第1回

 彼女――瀬名鳴海(せななるみ)は、いつものように学校で授業を受け、いつものようにゲーセンでハイスコアを叩き出し、いつものようにベッドの上でごろごろ転がっていた。
 ポテチかなんかをつまみたくなったが、体重のことが気になるのでやめておく。
 はあぁ〜……なんか面白いことないかなぁ……
 そんなことを考えていたときだった。
「なる〜。お城から王様の使いの人が来てるわよ」
 母がそう言うと、足音が鳴海の部屋へ続く階段を上がってくる。
 しばらくした後、ドアをノックする音が聞こえてきた。
「国王の使いで参りました」
「どうぞ入って」
 鳴海の言葉のを確かめて、部屋に1人の男が入ってきた。
「このたびは、御忙しいところ誠に申し訳ありませんが……」
「めちゃくちゃ暇なんだけど」
「…………」
 みのふたもない鳴海の言葉に、男は黙り込んでしまった。
「めんどーな挨拶はいいから、用件だけにして。
 こう見えても、女子高生って忙しいんだから」
「……暇だったんじゃないんですか……?」
 鳴海がテキトーに言った言葉に、ツッコミが入る。
「そんな細かいこと気にしちゃ駄目よ。
 それより、今日は何の用なの?」
「あっ……そーでした。
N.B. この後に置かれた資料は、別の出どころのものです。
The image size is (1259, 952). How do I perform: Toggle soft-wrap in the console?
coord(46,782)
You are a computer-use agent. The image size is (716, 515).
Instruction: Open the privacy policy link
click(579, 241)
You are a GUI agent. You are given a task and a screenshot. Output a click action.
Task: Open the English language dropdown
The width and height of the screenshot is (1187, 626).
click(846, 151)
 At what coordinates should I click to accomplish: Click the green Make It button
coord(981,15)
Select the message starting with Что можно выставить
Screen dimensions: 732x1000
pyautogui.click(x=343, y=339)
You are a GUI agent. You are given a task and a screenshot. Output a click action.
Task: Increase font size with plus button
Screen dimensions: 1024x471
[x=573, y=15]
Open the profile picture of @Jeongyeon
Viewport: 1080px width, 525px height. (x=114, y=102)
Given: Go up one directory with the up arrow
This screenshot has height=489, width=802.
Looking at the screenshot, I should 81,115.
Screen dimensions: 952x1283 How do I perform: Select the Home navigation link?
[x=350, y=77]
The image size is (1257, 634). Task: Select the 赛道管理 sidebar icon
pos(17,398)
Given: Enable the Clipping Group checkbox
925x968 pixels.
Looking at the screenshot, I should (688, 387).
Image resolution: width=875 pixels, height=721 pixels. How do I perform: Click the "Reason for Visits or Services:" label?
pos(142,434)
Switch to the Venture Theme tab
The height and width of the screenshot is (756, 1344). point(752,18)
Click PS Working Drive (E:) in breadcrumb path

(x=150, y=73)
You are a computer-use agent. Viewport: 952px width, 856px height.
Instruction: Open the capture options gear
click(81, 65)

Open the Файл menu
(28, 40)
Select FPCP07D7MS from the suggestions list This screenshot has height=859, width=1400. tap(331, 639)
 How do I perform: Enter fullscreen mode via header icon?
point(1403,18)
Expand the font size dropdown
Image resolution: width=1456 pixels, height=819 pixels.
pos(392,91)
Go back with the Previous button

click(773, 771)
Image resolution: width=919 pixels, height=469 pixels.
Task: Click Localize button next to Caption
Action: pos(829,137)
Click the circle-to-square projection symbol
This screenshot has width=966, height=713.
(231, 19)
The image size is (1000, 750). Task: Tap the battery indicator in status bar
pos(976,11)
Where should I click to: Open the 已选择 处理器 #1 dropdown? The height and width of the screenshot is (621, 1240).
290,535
危うく自分に任務を忘れるところでした」
「…………」
 それで国王の使いが務まるのか……?
「えーと、このたびは御忙しいところ誠に……」
「だからそれはもういーから」
「えっ……あと……えーと……」
 男は額に汗をびっしょりかいて、一生懸命何かを思い出そうとしている。
「どしたの?」
「あ……あのー……最初からやらないと無理なんです。
 私、物覚えが悪くて、500回練習してやっと原稿を見ずにできたんです。
 でも、丸暗記なんで途中からというのは……ちょっと」
「あんたは小学生かーっ!!」
 鳴海は手にした電話帳で、男の頭を殴りつけた。
「しょーがないわねー。いいわよ、最初からやって」
「す……すみません。では……」
 言うと、咳払い一つして男は話し始めた。

 ――20分後。
「……というわけで、あなた様に是非とも、勇者になっていただきたいのです」
「それより、よくこんな長いの丸暗記できたわね」
「いえ、それほどでも」
 鳴海が驚くのも当然である。
 彼が話したこと全てが丸暗記なのだから。
「それよりもどうでしょう。勇者になりませんか?」
「う〜ん……」
 鳴海は迷っていた。
 勇者になるのは面白そうだし、何よりも良い収入源になる。
 モンスター1匹倒すだけで、お金が手に入るなんて、とってもお得である。
 おまけに、魔王を倒したともなれば、ご近所からの評判もよくなるだろう。
「まあ、とりあえずはやってみますかっ!」
「どーもありがとうございます。
 では、これからお城で勇者就任式がありますので」
「い……今から」
「なにか問題でも?」
「別にそーじゃなくて。ずいぶん急ぐんだなーって」
「緊急事態ですから」
 緊急事態なら就任式なんてメンドーなことやるなよ。
 そう言いたくなったが、言ったところでどうなるわけでもないので、やめておく。
「それではまいりましょー」

 就任式は長かった。
 王様の話やら何やらで3時間ぐらいはかかっただろう。
「では、鳴海殿に国王から贈り物があります」
 お城の職員の言葉に続き、でっけえ空箱が運ばれてきた。
「これは、私からのせめてもの贈り物じゃ」
 王はそう言い、宝箱を開けた。
 中には、ライトメイルと剣、魔道書や世界地図が入っていた。
「勇者世旅立つのだ。そして、世界の暗雲を晴らすのだ」
 国王のその言葉を聞くと、鳴海は果てしない長い旅への扉を開けた。
 さあ、待ってなさいよ魔王。私が倒しに行ってあげるから。